La silhouette vacilla et devint plus grise. « Juste pour vous trouver. »
Ce n’était pas une réponse. « Pourquoi voulez-vous que je sois avec vous ? »
La silhouette commença à s’effacer et la pensée que Marlène perçut était fugitive. « Juste pour que vous soyez avec moi. »
Et la silhouette disparut.
Seule son image avait disparu. Marlène sentait toujours sa protection, sa chaleur enveloppante. Mais pourquoi avait-elle disparu ? Est-ce que ses questions lui avaient déplu ?
Elle entendit un bruit.
Sur un monde vide, c’est possible de cataloguer rapidement les sons, car il n’y en a guère. Il y a le bruit de l’eau qui coule et, plus subtil, le gémissement de l’air qui souffle. Il y a les sons prévisibles que l’on fait soi-même, le martellement des pas, le bruissement des vêtements et le sifflement de la respiration.
Marlène entendit autre chose que tout cela et se retourna dans la direction du bruit. Sur l’affleurement rocheux qui était à sa gauche, apparut une tête d’homme.
Sa première pensée fut que quelqu’un du Dôme était venu la chercher et elle éprouva un mouvement de colère.
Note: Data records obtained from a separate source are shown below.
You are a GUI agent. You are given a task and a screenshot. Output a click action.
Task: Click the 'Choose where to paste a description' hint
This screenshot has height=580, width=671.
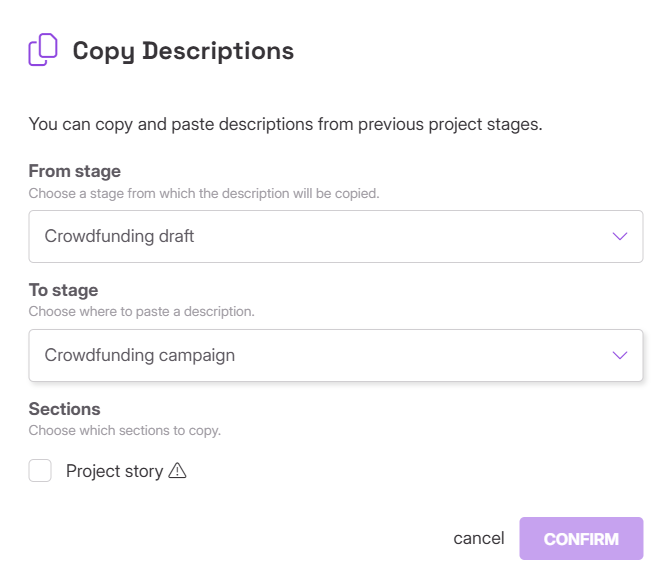[x=142, y=311]
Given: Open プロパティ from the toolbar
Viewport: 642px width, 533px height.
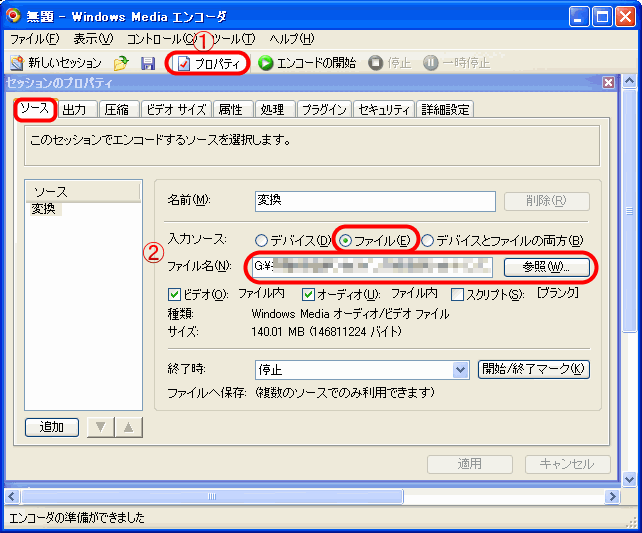Looking at the screenshot, I should click(209, 63).
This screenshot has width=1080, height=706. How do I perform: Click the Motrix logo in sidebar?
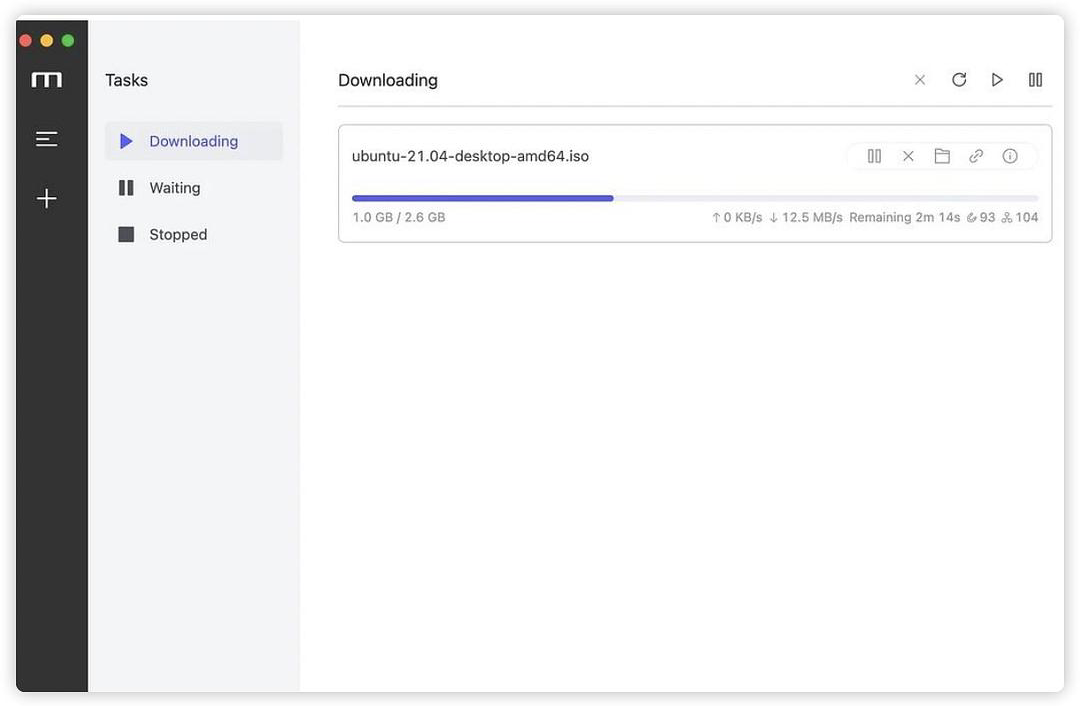(46, 80)
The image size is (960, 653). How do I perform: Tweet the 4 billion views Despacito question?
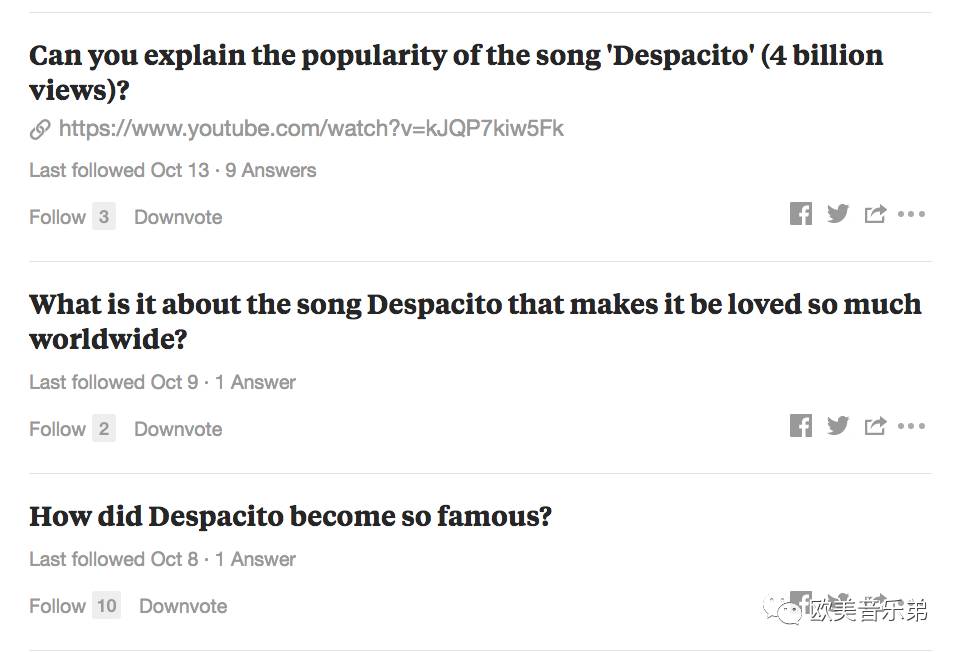838,214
Pourquoi venaient-ils la déranger ? Dorénavant, elle refuserait d’emporter l’émetteur d’ondes.
Mais elle ne reconnut pas ce visage ; elle avait, maintenant, rencontré tous les résidents du Dôme. Elle ne connaissait pas leurs noms et ne savait rien sur eux, mais quand elle voyait quelqu’un du Dôme, elle savait qu’elle l’avait déjà vu …
Or, elle n’avait jamais aperçu celui-là dans le Dôme.
Les yeux de l’étranger étaient fixés sur elle. Il avait la bouche entrouverte, comme quelqu’un qui halète. Puis il atteignit le sommet et se mit à courir vers elle.
Elle lui fit face. La protection qu’elle sentait autour d’elle était forte. Elle n’avait pas peur.
Il s’arrêta à trois mètres d’elle, penché en avant comme s’il avait atteint une barrière qu’il ne pouvait franchir et qui l’empêchait d’avancer plus loin.
Pour finir, il dit d’une voix étranglée : « Roseanne ? »
Marlène le dévisagea, l’examinant soigneusement. Ses micromouvements étaient imprégnés d’un désir ardent et irradiaient un sentiment de possession, d’intimité.
Elle fit un pas en arrière. Comment était-ce possible ? Pourquoi serait-il …
Le vague souvenir d’une image-holo qu’elle avait vue lorsqu’elle était petite …
Elle ne pouvait plus le nier. Si impossible, si inimaginable que cela puisse être …
Elle se blottit dans sa couverture protectrice et dit : « Père ? »
Il se précipita vers elle comme s’il allait la prendre dans ses bras et, de nouveau, elle fit un pas en arrière. Il s’arrêta, vacilla, puis mit la main sur son front comme pour lutter contre un vertige.
Il dit : « Marlène. Je voulais dire, Marlène. »
Il le prononçait mal, remarqua-t-elle. Deux syllabes. Mais ce n’était pas de sa faute. Comment aurait-il pu savoir ?
Un autre homme survint et vint se poster à côté de lui. Il avait des cheveux noirs et raides, un visage large, des yeux comme des fentes, un teint jaunâtre. Marlène n’avait jamais vu un homme comme lui. Elle resta bouche bée, puis s’obligea à la refermer.